_WHAT THE TASK REQUIRES:_ Each entry needs to be reproduced exactly as it is.

_GIVEN ENTRIES:_
══════

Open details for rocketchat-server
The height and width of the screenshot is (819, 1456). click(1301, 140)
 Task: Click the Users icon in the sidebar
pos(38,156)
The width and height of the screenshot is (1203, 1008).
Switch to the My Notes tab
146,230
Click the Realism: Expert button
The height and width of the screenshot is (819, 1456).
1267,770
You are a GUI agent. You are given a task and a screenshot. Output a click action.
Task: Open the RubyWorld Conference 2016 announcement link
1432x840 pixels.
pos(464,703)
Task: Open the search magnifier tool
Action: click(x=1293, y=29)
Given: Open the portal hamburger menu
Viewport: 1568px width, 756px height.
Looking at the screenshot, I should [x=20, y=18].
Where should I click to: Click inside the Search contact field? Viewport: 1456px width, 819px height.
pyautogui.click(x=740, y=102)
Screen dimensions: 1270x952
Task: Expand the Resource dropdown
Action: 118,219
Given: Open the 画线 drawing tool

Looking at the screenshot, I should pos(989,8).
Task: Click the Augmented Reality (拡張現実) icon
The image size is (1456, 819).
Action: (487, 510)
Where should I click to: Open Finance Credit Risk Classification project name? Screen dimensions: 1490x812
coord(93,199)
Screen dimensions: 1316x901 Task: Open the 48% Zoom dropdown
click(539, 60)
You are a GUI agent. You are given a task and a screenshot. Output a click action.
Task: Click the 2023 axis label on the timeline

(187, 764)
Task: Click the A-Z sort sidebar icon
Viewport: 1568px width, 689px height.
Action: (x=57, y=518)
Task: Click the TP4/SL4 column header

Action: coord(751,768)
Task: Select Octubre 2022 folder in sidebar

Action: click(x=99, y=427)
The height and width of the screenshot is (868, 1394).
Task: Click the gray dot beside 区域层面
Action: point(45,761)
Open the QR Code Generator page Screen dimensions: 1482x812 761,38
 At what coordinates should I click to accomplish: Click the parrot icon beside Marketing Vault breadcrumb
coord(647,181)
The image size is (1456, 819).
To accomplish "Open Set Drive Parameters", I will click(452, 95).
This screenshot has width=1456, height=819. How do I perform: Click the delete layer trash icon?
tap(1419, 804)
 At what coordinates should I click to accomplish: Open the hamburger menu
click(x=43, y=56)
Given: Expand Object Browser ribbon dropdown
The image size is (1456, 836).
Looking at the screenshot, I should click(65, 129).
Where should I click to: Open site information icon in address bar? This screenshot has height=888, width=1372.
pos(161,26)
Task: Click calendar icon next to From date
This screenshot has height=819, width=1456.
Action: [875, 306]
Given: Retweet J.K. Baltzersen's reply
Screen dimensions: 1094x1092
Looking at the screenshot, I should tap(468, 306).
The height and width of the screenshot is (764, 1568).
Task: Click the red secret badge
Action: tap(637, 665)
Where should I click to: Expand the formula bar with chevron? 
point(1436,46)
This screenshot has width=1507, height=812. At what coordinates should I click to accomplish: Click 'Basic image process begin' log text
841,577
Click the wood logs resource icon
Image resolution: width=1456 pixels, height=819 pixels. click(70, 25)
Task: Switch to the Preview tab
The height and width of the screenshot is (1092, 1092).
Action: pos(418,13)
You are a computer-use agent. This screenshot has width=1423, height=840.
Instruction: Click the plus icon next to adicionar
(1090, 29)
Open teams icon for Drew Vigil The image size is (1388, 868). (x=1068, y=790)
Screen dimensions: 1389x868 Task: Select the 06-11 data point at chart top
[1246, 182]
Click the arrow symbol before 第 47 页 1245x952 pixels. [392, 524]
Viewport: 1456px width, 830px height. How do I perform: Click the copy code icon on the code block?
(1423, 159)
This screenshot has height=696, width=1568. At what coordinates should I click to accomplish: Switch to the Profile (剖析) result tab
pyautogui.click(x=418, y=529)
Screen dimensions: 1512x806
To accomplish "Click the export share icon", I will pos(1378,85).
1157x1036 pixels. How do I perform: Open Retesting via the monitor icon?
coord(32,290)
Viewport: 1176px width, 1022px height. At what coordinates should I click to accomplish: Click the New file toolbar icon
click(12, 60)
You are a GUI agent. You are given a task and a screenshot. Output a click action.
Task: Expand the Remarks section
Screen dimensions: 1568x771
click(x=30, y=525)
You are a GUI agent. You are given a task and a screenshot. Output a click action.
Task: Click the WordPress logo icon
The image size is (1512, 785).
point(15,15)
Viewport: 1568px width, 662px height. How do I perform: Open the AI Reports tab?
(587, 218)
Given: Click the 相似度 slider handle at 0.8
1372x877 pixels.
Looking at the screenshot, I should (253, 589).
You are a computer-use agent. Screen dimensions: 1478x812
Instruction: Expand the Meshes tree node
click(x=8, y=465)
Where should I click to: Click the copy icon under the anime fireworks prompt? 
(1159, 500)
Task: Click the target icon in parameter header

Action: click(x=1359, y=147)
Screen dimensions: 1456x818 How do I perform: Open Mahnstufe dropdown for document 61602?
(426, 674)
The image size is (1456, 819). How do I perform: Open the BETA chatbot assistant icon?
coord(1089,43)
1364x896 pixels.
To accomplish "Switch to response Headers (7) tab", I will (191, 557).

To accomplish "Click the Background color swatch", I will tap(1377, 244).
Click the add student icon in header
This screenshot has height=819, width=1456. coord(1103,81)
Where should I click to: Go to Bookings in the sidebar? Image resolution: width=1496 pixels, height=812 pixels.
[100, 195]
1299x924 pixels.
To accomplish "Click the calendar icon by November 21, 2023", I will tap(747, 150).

══════

_TASK RESPONSE:_
Open details for rocketchat-server
The height and width of the screenshot is (819, 1456). click(1301, 140)
 Task: Click the Users icon in the sidebar
pos(38,156)
The width and height of the screenshot is (1203, 1008).
Switch to the My Notes tab
146,230
Click the Realism: Expert button
The height and width of the screenshot is (819, 1456).
1267,770
You are a GUI agent. You are given a task and a screenshot. Output a click action.
Task: Open the RubyWorld Conference 2016 announcement link
1432x840 pixels.
pos(464,703)
Task: Open the search magnifier tool
Action: click(x=1293, y=29)
Given: Open the portal hamburger menu
Viewport: 1568px width, 756px height.
Looking at the screenshot, I should [x=20, y=18].
Where should I click to: Click inside the Search contact field? Viewport: 1456px width, 819px height.
pyautogui.click(x=740, y=102)
Screen dimensions: 1270x952
Task: Expand the Resource dropdown
Action: 118,219
Given: Open the 画线 drawing tool

Looking at the screenshot, I should pos(989,8).
Task: Click the Augmented Reality (拡張現実) icon
The image size is (1456, 819).
Action: (487, 510)
Where should I click to: Open Finance Credit Risk Classification project name? Screen dimensions: 1490x812
coord(93,199)
Screen dimensions: 1316x901 Task: Open the 48% Zoom dropdown
click(539, 60)
You are a GUI agent. You are given a task and a screenshot. Output a click action.
Task: Click the 2023 axis label on the timeline

(187, 764)
Task: Click the A-Z sort sidebar icon
Viewport: 1568px width, 689px height.
Action: (x=57, y=518)
Task: Click the TP4/SL4 column header

Action: coord(751,768)
Task: Select Octubre 2022 folder in sidebar

Action: click(x=99, y=427)
The height and width of the screenshot is (868, 1394).
Task: Click the gray dot beside 区域层面
Action: point(45,761)
Open the QR Code Generator page Screen dimensions: 1482x812 761,38
 At what coordinates should I click to accomplish: Click the parrot icon beside Marketing Vault breadcrumb
coord(647,181)
The image size is (1456, 819).
To accomplish "Open Set Drive Parameters", I will click(452, 95).
This screenshot has width=1456, height=819. How do I perform: Click the delete layer trash icon?
tap(1419, 804)
 At what coordinates should I click to accomplish: Open the hamburger menu
click(x=43, y=56)
Given: Expand Object Browser ribbon dropdown
The image size is (1456, 836).
Looking at the screenshot, I should click(65, 129).
Where should I click to: Open site information icon in address bar? This screenshot has height=888, width=1372.
pos(161,26)
Task: Click calendar icon next to From date
This screenshot has height=819, width=1456.
Action: [875, 306]
Given: Retweet J.K. Baltzersen's reply
Screen dimensions: 1094x1092
Looking at the screenshot, I should tap(468, 306).
The height and width of the screenshot is (764, 1568).
Task: Click the red secret badge
Action: tap(637, 665)
Where should I click to: Expand the formula bar with chevron? 
point(1436,46)
This screenshot has width=1507, height=812. At what coordinates should I click to accomplish: Click 'Basic image process begin' log text
841,577
Click the wood logs resource icon
Image resolution: width=1456 pixels, height=819 pixels. click(70, 25)
Task: Switch to the Preview tab
The height and width of the screenshot is (1092, 1092).
Action: pos(418,13)
You are a computer-use agent. This screenshot has width=1423, height=840.
Instruction: Click the plus icon next to adicionar
(1090, 29)
Open teams icon for Drew Vigil The image size is (1388, 868). (x=1068, y=790)
Screen dimensions: 1389x868 Task: Select the 06-11 data point at chart top
[1246, 182]
Click the arrow symbol before 第 47 页 1245x952 pixels. [392, 524]
Viewport: 1456px width, 830px height. How do I perform: Click the copy code icon on the code block?
(1423, 159)
This screenshot has height=696, width=1568. At what coordinates should I click to accomplish: Switch to the Profile (剖析) result tab
pyautogui.click(x=418, y=529)
Screen dimensions: 1512x806
To accomplish "Click the export share icon", I will pos(1378,85).
1157x1036 pixels. How do I perform: Open Retesting via the monitor icon?
coord(32,290)
Viewport: 1176px width, 1022px height. At what coordinates should I click to accomplish: Click the New file toolbar icon
click(12, 60)
You are a GUI agent. You are given a task and a screenshot. Output a click action.
Task: Expand the Remarks section
Screen dimensions: 1568x771
click(x=30, y=525)
You are a GUI agent. You are given a task and a screenshot. Output a click action.
Task: Click the WordPress logo icon
The image size is (1512, 785).
point(15,15)
Viewport: 1568px width, 662px height. How do I perform: Open the AI Reports tab?
(587, 218)
Given: Click the 相似度 slider handle at 0.8
1372x877 pixels.
Looking at the screenshot, I should (253, 589).
You are a computer-use agent. Screen dimensions: 1478x812
Instruction: Expand the Meshes tree node
click(x=8, y=465)
Where should I click to: Click the copy icon under the anime fireworks prompt? 
(1159, 500)
Task: Click the target icon in parameter header

Action: click(x=1359, y=147)
Screen dimensions: 1456x818 How do I perform: Open Mahnstufe dropdown for document 61602?
(426, 674)
The image size is (1456, 819). How do I perform: Open the BETA chatbot assistant icon?
coord(1089,43)
1364x896 pixels.
To accomplish "Switch to response Headers (7) tab", I will (191, 557).

To accomplish "Click the Background color swatch", I will tap(1377, 244).
Click the add student icon in header
This screenshot has height=819, width=1456. coord(1103,81)
Where should I click to: Go to Bookings in the sidebar? Image resolution: width=1496 pixels, height=812 pixels.
[100, 195]
1299x924 pixels.
To accomplish "Click the calendar icon by November 21, 2023", I will tap(747, 150).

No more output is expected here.